WRITTEN TASK |
Retype every line of the material below word for word, leaving out the pictures.

Extracted data entries |
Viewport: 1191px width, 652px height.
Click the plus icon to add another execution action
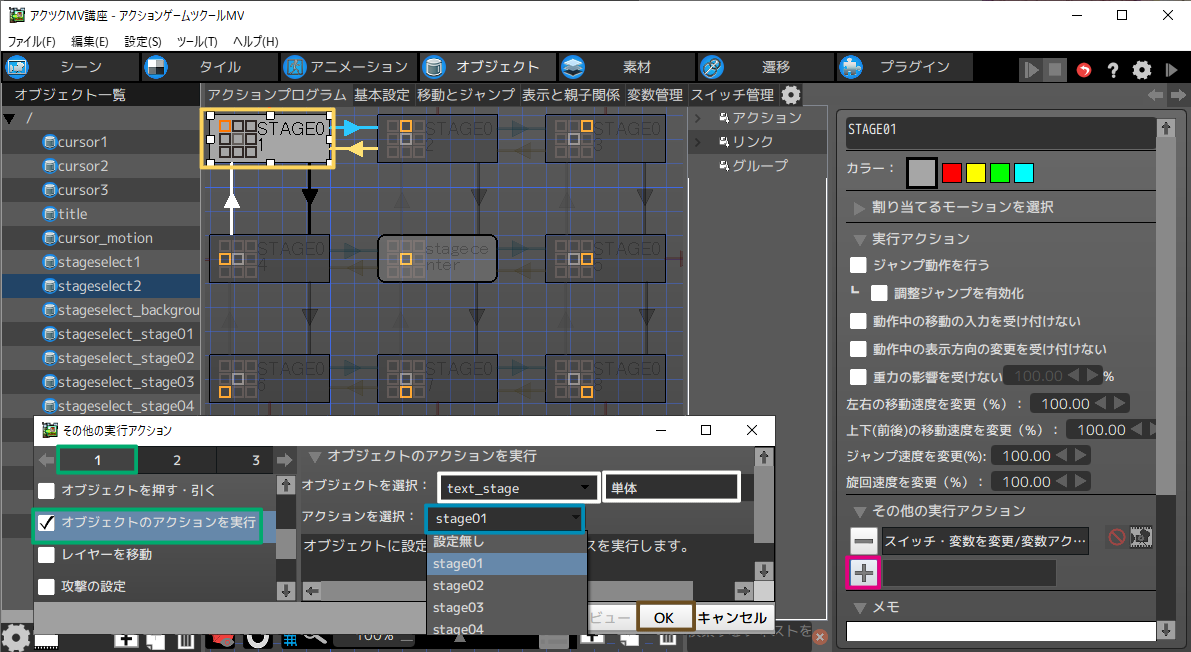(864, 573)
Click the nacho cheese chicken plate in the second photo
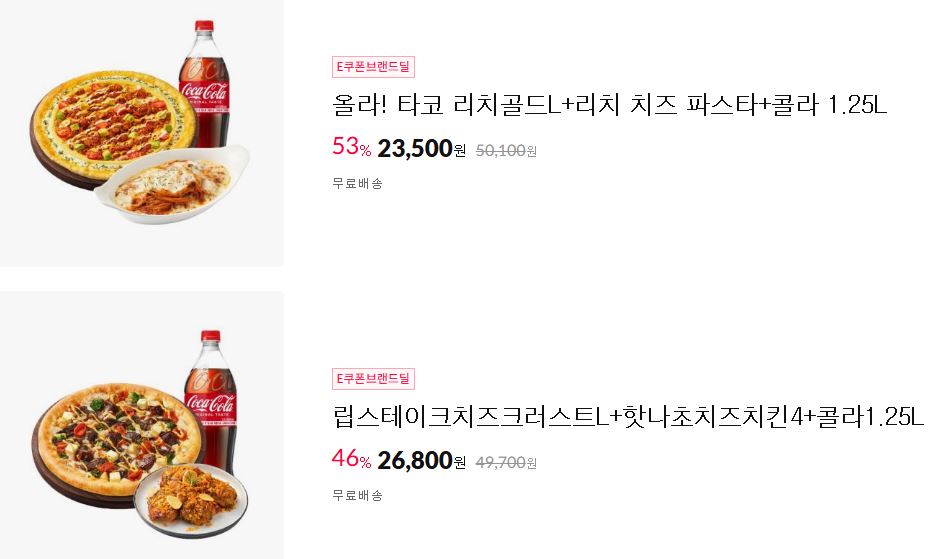This screenshot has height=559, width=946. coord(191,500)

EXPECTED ANSWER |
Viewport: 1191px width, 652px height.
Click the plus icon to add another execution action
(864, 573)
Click the nacho cheese chicken plate in the second photo
This screenshot has height=559, width=946. coord(191,500)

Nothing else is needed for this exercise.